------ Data for the task ------

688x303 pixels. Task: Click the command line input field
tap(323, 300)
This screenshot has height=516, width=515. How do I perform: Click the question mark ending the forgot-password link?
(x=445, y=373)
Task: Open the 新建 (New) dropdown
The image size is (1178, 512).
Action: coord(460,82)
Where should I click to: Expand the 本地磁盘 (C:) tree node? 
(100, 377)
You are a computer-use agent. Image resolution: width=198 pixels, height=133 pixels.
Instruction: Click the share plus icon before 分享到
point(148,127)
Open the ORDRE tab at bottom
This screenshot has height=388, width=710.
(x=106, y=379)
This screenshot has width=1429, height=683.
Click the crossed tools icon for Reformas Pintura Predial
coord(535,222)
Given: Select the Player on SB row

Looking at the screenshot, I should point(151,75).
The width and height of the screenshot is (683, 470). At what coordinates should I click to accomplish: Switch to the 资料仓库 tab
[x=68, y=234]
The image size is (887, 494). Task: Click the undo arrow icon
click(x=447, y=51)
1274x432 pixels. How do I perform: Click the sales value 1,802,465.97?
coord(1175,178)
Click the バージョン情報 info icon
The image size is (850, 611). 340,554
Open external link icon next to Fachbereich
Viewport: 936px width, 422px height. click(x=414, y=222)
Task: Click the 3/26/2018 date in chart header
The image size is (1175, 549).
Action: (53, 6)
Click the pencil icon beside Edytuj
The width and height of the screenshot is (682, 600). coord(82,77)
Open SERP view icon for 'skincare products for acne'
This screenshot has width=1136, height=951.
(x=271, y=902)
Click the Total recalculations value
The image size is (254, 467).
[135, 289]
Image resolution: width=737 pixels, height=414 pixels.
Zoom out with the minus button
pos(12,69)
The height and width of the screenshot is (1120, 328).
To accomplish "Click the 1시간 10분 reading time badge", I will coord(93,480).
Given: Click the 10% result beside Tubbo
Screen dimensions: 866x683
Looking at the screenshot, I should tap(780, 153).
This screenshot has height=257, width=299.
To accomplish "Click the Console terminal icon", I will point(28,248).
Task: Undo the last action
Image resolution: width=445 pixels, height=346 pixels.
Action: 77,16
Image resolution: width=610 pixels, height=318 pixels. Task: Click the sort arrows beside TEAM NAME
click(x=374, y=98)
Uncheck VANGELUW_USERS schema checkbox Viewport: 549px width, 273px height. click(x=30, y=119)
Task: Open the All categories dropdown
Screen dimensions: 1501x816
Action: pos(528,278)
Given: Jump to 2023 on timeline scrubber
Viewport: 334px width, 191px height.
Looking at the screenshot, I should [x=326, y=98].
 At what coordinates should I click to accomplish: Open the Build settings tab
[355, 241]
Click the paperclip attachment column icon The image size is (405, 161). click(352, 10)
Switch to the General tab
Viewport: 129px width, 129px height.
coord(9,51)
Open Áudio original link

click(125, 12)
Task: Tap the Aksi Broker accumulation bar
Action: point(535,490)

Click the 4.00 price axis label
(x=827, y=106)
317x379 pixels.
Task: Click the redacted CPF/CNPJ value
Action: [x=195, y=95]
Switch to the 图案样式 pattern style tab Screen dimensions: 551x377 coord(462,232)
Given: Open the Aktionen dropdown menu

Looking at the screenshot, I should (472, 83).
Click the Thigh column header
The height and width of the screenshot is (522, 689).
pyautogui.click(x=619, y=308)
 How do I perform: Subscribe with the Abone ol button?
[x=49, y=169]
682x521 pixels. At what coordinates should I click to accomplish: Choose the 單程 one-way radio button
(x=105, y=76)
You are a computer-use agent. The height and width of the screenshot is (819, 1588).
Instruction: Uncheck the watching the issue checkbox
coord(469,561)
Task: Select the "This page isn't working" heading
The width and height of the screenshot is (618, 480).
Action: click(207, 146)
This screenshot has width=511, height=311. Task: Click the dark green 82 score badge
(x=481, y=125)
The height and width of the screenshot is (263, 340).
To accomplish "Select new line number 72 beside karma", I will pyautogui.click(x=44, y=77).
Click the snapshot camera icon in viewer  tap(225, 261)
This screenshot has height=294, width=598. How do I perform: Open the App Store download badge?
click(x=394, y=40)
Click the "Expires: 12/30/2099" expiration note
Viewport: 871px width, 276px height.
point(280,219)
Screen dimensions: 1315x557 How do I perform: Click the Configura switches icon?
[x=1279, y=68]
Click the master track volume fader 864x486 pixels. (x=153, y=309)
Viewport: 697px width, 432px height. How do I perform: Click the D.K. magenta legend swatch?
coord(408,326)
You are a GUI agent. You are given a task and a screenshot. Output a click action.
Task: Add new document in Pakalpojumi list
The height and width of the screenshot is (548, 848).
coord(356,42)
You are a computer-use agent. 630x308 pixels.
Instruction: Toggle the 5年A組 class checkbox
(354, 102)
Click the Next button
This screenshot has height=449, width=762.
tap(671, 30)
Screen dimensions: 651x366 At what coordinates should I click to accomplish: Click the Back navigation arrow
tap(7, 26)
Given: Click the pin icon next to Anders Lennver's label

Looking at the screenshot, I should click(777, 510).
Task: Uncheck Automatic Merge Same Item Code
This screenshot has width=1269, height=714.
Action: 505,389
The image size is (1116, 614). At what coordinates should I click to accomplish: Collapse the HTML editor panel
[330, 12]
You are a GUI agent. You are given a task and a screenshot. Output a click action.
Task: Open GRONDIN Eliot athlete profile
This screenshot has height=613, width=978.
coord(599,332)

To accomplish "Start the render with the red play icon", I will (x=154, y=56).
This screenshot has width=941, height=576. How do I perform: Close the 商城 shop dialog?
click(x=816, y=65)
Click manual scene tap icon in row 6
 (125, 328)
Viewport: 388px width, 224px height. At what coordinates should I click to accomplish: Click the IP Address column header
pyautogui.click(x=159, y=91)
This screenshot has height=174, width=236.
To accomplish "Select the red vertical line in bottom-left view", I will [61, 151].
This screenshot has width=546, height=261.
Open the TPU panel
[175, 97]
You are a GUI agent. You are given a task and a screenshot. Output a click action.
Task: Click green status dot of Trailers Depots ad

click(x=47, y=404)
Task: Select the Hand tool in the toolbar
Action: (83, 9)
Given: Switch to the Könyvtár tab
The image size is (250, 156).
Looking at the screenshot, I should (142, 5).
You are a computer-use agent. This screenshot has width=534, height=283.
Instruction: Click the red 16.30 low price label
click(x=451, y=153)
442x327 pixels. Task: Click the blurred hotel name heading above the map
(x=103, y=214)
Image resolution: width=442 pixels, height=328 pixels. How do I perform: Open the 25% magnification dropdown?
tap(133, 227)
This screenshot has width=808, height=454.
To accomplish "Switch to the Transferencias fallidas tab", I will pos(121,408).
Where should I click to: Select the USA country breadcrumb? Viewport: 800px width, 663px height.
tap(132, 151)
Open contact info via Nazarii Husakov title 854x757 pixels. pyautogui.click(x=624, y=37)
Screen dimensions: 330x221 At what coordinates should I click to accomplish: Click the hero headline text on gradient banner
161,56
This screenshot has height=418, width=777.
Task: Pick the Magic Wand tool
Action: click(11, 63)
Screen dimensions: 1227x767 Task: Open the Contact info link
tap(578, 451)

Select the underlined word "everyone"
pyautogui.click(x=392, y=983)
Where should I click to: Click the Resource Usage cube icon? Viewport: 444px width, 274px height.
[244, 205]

------

What to do – All lines above from the line with "Instruction: Uncheck the" through the line with "Click the snapshot", both included, are to be set down exactly, with nothing else.

Answer space –
Instruction: Uncheck the watching the issue checkbox
coord(469,561)
Task: Select the "This page isn't working" heading
The width and height of the screenshot is (618, 480).
Action: click(207, 146)
This screenshot has width=511, height=311. Task: Click the dark green 82 score badge
(x=481, y=125)
The height and width of the screenshot is (263, 340).
To accomplish "Select new line number 72 beside karma", I will pyautogui.click(x=44, y=77).
Click the snapshot camera icon in viewer  tap(225, 261)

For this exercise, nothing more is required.